He has done so with a blow-torch persona and uncompromising stance that pays no mind to party labels or diplomatic niceties, international or otherwise. His forum is talk radio, the political press and the food-fight shows on cable TV, which feast on each deliciously provocative morsel:

President Bush is a hypocrite on border issues. Republicans shill for big business. If Islamic terrorists attack the U.S. with nuclear weapons, we should bomb Mecca.

To critics, Tancredo is a hatemonger and mean-spirited demagogue. To supporters, he is a rare politician with the spine to speak his mind (and theirs as well). Either way, his talk of militarizing the border and hunting down and deporting millions of illegal immigrants has complicated White House efforts to put a friendlier face on the GOP and court Latino votes. That explains why so many of Tancredo's enemies are fellow Republicans.

"Party I couldn't care less about," he says. "If it gets hurt by this, it deserves to be hurt."

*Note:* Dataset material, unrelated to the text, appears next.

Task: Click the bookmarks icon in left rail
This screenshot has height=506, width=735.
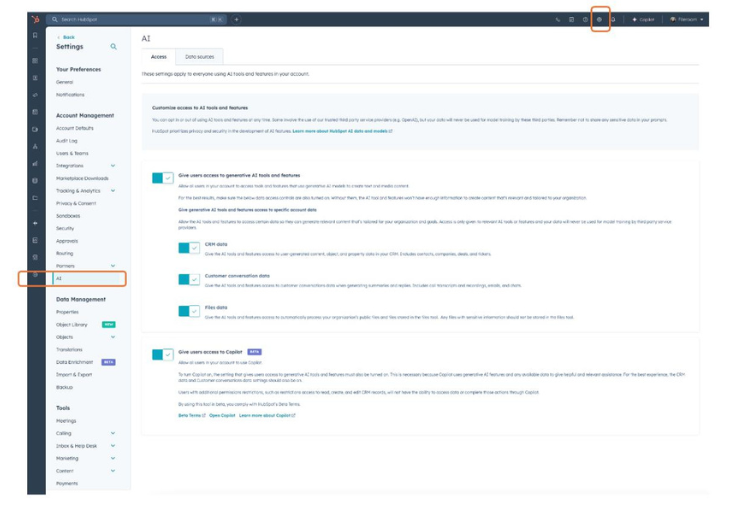Action: tap(35, 36)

Tancredo -- pronounced Tan-CRAY-dough \o7--\f7 is even pondering a run for president in 2008. Not to win -- he doesn't kid himself -- but to put illegal immigration front and center, even if that drives a wedge further in the GOP.

"There are times when being in the minority looks better to me," he says. "You can certainly be closer to your own principles. Maybe that's what this party needs is to get kicked in the butt."

So far Tancredo has traveled to Iowa, New Hampshire and South Carolina -- three early voting states -- imploring voters to press each presidential candidate on immigration and "not let them equivocate."

Last month, in another bit of heresy, he campaigned for independent Jim Gilchrist, founder of the Minuteman freelance border patrol, in his unsuccessful congressional run against Orange County Republican John Campbell.